§ **EXERCISE DIRECTIONS**: All lines below containing the string "selector" are to be copied.

*** Opening GIVEN DATA ***

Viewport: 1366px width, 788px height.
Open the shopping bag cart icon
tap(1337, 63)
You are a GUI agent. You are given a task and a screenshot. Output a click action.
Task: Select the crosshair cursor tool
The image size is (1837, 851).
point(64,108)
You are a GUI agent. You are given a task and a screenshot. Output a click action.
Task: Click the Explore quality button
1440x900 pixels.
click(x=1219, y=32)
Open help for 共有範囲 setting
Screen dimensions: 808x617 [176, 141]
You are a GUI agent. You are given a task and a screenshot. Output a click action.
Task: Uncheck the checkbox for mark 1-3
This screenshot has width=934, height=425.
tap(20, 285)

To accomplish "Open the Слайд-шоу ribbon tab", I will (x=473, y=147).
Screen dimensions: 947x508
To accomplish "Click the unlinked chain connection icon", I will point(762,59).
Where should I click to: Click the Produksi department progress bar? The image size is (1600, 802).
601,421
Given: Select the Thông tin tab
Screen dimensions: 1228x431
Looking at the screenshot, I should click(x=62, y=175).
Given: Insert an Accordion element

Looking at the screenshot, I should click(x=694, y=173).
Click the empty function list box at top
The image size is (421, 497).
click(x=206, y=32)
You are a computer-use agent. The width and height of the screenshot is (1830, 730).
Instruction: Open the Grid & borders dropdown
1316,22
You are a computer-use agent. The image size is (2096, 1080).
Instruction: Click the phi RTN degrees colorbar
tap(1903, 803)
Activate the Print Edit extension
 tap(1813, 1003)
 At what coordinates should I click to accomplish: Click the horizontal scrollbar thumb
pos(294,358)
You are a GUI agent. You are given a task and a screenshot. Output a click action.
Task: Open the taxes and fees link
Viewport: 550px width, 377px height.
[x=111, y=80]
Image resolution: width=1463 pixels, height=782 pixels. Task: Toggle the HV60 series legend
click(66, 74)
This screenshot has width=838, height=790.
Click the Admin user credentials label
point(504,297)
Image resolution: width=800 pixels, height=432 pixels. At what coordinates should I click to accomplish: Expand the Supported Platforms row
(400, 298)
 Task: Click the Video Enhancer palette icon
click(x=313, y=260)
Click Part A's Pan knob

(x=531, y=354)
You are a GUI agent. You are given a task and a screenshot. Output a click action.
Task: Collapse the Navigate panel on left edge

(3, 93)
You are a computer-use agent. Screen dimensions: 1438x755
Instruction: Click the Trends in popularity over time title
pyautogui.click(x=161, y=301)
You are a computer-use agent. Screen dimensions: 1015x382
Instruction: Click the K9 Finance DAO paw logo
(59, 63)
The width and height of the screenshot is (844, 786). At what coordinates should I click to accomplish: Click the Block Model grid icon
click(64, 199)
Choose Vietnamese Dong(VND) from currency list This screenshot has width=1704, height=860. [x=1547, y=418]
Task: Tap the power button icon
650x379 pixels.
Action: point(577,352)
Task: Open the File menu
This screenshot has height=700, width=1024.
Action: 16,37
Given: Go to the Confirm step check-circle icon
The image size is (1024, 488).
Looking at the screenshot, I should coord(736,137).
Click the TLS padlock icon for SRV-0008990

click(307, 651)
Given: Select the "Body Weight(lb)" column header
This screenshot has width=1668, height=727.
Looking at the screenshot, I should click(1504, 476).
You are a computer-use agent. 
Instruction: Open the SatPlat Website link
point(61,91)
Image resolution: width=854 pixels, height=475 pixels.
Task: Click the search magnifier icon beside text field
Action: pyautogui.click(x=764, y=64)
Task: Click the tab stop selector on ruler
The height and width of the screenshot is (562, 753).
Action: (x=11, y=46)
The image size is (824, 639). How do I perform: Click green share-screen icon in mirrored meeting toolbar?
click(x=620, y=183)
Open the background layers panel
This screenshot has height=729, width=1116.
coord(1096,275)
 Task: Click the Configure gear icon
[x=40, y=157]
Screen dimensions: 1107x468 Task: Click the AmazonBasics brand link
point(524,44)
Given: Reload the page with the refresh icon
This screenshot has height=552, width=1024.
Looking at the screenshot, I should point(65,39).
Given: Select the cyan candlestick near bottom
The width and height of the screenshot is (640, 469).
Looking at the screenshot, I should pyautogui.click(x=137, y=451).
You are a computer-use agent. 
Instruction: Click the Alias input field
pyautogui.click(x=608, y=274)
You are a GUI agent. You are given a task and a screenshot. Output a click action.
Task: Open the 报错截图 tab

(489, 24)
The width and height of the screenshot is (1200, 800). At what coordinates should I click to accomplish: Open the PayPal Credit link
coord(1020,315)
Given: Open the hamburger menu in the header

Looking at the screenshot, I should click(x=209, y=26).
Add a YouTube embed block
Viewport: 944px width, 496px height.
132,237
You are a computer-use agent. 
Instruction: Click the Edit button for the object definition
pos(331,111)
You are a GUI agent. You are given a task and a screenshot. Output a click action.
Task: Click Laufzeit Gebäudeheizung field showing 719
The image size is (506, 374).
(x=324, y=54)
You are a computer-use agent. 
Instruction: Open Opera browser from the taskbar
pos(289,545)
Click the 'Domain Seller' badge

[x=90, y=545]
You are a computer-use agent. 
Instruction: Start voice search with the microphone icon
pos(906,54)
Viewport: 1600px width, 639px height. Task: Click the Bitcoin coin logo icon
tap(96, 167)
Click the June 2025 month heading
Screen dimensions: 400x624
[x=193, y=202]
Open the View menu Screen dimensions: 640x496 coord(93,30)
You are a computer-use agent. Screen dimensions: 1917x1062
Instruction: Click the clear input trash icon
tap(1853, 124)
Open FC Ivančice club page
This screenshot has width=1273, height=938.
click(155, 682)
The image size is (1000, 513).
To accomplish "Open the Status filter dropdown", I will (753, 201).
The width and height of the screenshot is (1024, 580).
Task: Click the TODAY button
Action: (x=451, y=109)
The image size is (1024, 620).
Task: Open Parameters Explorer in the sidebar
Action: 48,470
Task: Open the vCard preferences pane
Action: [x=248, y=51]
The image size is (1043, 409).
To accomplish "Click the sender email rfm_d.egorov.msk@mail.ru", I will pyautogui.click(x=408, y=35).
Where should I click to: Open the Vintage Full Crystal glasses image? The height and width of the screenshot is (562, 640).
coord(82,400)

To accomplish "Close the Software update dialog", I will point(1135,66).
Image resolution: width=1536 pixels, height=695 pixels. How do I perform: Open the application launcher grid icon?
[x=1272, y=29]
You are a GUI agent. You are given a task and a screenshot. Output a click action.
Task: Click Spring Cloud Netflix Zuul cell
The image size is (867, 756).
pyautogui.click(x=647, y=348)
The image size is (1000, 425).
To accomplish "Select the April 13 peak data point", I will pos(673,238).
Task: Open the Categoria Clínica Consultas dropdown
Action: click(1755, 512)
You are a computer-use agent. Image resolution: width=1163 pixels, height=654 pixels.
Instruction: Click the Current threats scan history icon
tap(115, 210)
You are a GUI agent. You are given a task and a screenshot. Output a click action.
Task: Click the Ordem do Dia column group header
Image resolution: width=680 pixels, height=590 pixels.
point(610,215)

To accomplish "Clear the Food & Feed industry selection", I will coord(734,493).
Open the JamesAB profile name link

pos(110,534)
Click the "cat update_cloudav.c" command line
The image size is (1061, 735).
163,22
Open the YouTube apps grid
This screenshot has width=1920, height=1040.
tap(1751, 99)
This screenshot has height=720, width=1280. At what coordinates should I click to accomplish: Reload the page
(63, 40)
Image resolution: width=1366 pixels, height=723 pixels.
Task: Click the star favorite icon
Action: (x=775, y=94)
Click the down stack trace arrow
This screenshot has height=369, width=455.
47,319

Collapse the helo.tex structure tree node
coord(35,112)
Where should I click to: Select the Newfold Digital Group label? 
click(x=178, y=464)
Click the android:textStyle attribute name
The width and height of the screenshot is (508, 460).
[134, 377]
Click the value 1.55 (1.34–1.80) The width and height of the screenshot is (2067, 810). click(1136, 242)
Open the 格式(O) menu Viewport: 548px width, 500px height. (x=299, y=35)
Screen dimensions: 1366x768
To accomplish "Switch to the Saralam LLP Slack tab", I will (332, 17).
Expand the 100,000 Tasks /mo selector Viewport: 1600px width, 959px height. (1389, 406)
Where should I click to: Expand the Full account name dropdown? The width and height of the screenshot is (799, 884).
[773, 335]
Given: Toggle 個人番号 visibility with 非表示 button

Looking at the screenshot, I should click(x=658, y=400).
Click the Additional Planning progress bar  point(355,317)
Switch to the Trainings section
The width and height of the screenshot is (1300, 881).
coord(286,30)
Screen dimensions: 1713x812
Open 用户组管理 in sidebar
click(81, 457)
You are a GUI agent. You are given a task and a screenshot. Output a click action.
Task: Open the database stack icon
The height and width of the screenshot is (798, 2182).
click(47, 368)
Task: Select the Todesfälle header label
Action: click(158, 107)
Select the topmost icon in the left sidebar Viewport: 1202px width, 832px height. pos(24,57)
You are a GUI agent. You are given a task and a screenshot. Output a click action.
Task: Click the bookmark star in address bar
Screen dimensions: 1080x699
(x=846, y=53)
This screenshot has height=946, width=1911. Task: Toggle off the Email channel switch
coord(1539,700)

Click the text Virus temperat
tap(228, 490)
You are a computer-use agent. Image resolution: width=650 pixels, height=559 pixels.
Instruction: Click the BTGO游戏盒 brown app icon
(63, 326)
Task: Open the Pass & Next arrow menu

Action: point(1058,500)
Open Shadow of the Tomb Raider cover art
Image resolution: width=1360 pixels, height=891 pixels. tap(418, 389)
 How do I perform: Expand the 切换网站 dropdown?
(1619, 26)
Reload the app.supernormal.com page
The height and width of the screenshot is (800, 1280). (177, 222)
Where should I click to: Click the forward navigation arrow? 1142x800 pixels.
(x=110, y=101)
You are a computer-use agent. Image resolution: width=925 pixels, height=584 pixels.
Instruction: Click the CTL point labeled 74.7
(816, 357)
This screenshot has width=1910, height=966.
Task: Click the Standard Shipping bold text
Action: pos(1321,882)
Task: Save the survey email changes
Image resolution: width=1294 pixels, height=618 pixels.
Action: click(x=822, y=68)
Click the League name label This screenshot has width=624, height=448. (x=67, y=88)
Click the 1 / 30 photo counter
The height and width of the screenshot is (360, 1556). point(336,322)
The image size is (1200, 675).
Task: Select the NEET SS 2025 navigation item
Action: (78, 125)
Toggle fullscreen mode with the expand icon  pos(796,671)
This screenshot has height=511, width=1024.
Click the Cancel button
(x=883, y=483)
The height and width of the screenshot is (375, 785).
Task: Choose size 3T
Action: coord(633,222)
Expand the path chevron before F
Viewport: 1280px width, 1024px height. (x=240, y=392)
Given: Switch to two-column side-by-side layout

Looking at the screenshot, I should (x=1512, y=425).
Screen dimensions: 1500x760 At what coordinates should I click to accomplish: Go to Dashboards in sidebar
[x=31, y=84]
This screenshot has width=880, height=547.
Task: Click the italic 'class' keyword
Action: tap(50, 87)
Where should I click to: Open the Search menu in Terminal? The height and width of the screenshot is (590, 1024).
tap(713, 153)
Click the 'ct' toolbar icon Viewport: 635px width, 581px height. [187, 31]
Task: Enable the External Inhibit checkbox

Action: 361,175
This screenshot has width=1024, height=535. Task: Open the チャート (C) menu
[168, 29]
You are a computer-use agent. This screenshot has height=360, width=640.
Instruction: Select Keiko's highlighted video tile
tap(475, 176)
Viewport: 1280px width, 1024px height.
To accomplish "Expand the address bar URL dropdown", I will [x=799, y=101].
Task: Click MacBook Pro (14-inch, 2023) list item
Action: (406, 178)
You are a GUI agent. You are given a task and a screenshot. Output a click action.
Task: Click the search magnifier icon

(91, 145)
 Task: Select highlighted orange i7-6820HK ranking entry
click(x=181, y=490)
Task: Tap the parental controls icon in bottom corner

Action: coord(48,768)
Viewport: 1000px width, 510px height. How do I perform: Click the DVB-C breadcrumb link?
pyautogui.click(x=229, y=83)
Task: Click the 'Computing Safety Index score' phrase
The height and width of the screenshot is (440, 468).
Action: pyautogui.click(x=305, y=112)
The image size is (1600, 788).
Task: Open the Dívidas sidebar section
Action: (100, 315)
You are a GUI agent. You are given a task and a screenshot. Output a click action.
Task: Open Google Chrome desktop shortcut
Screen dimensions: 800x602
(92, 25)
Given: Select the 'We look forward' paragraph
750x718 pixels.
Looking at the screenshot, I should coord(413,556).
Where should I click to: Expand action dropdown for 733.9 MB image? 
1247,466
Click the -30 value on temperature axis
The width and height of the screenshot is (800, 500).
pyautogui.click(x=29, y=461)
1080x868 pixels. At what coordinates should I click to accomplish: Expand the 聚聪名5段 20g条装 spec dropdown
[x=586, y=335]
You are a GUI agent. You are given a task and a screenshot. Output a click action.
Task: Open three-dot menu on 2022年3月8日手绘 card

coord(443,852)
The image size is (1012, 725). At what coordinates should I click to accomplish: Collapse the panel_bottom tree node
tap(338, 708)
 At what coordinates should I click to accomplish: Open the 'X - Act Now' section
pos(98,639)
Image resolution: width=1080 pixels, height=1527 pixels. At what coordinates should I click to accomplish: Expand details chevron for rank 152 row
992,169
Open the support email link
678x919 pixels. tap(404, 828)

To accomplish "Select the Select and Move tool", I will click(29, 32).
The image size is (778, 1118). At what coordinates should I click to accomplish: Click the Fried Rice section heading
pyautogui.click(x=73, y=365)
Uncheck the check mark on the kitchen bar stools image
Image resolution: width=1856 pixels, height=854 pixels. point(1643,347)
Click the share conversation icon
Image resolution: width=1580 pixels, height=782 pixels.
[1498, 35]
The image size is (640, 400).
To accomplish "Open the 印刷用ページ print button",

*** Closing GIVEN DATA ***

§ **RESPONSE**:
Task: Click the tab stop selector on ruler
Expand the 100,000 Tasks /mo selector Viewport: 1600px width, 959px height. (1389, 406)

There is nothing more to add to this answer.